Personaggio riscoperto nella prima metà del Novecento dagli storici dell'arte, che ne hanno evidenziato un certo percorso variegato e complesso, aderente a varie relazioni culturali, ma espresso tramite un linguaggio personale, originale, che si può inserire, a pieno titolo, nella grande corrente pittorica veneziana del Settecento.
Nacque nel paesino carnico di Formeaso di Zuglio dal sarto Giacomo e Osvalda Paulini. La famiglia si trasferì presto a Venezia, dove tra il 1694 ed il 1698 nacquero le sorelle e fratelli minori[1].
Fu ritenuto a lungo allievo del friulano Antonio Carneo, poi del ritrattista Nicolò Cassana (di origini genovesi ma nato a Venezia), tuttavia il fatto che il padre già pagasse nel 1691 una tassa all'arte dei sartori veneziani[2] fanno convergere gli studiosi all'unico alunnato presso il Cassana[3].
Le sue opere d'esordio si ispirarono allo stile patetico-chiaroscurale della scuola Bencovich-Piazzetta, come ben esplicitato dai Profeti ed Evangelisti (1715-1716) nei pennacchi dell'Ospedaletto di Venezia, similmente ad alcuni lavori del Tiepolo eseguiti nella stessa chiesa.
Questo primo periodo artistico, improntato ad un gusto drammatico, caratterizzato da atmosfere profonde, scure, tenebrose e da una forma minimizzata fin quasi da raggiungere l'astratto, come dimostrarono il Lot con le figlie del Museo di Udine e il Sant'Antonio già Brass, terminò nel 1722, grazie ad un rinnovamento nei colori, sempre più brillanti, e nei collegamenti, sempre più vivaci, che orientò il Grassi verso una tendenza rococò, in perfetta aderenza con il lirismo di Giovanni Battista Pittoni.[4]

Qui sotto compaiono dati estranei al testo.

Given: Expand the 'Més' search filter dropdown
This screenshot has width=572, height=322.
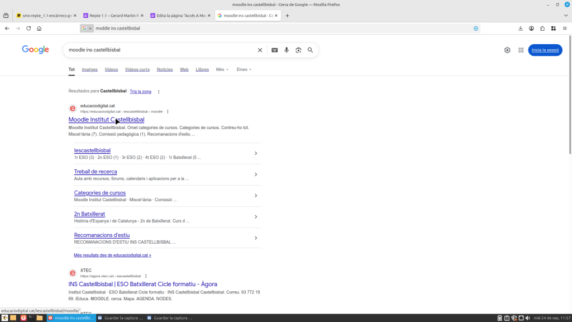Looking at the screenshot, I should coord(222,70).
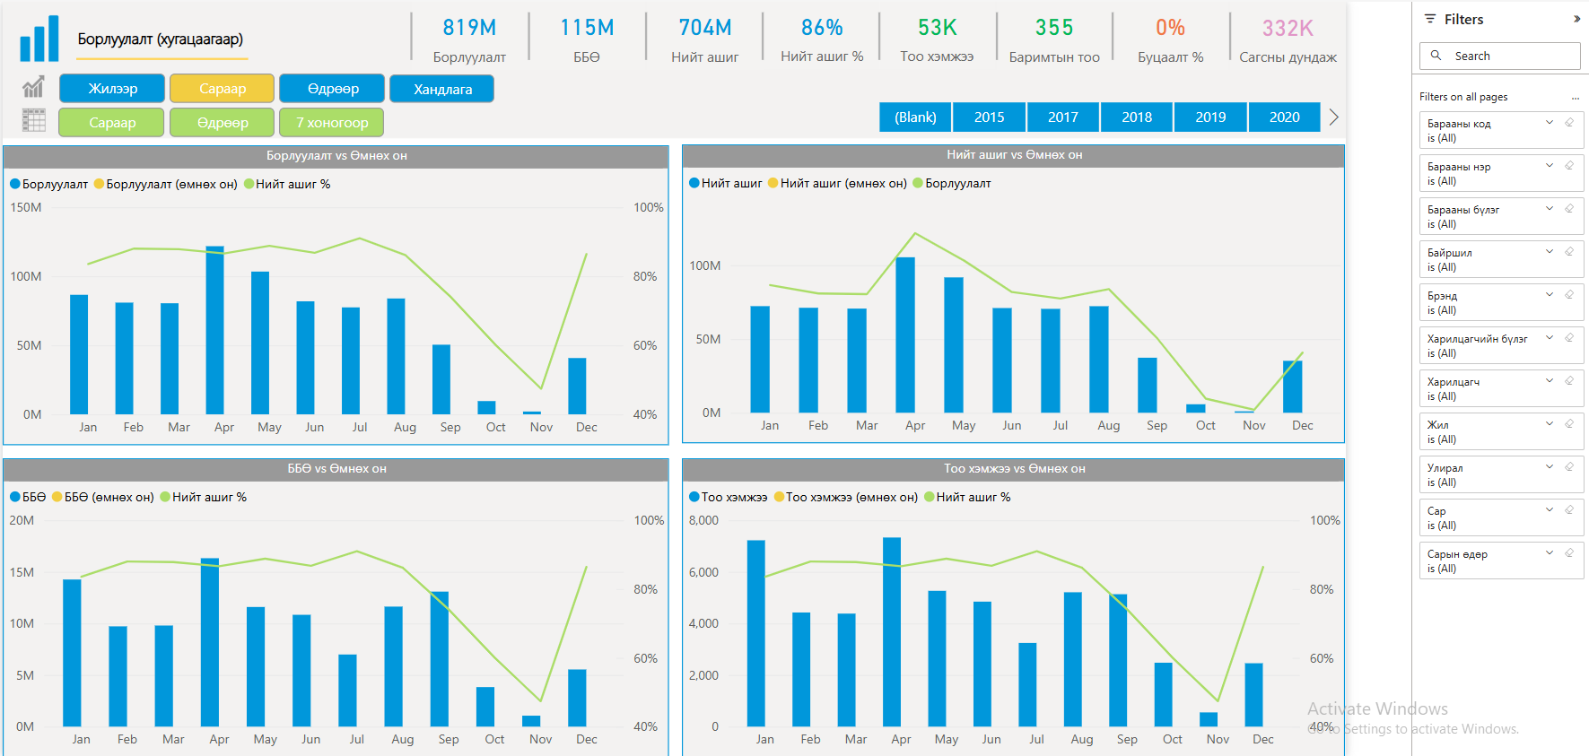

Influenze pittoniane si possono notare anche nel decennio seguente, come nel caso del Redentore e gli Apostoli del duomo di Tolmezzo, impreziosito dal gioco cromatico e da quello formale.
Dopo un triennio trascorso a Torino, dal 1726 rientrò a Venezia, incluso nella fraglia fino al 1747.
Verso il 1730 Grassi attuò una nuova fase pittorica, come nel caso della Pietà alla parrocchiale di Endenna (1731), caratterizzata da un cromatismo sempre più chiaro e delicato, ispirato da Pellegrini e da forme di matrice guardesca, in aggiunta a elementi stabilmente rococò, riuscendo tuttavia a mantenere una certa originalità e inventiva.
In questo suo ultimo periodo, sicuramente il più espressivo, realizzò le tele della parrocchiale di Sezza (Rebecca al pozzo, Giacobbe che pianta le verghe), il Transito di san Giuseppe (Collezione Callegaris) e la magnifica Adorazione dei Magi (Museo di Udine), ma anche diverse opere alla Villa del Conte a Padova.[4]
Significativi e di alto livello artistico furono anche i ritratti, profondi, ingegnosi e originali, ricchi di caratteri individuali e sociali, che influenzarono le opere del miniatore polacco Karl Bechon.[5]
Complessivamente di lui rimangono numerose opere ad Ampezzo, Muina, Sezza, Cabia (Arta Terme), Tolmezzo e nel museo di Udine. Suoi affreschi anche in diversi palazzi di Gorizia.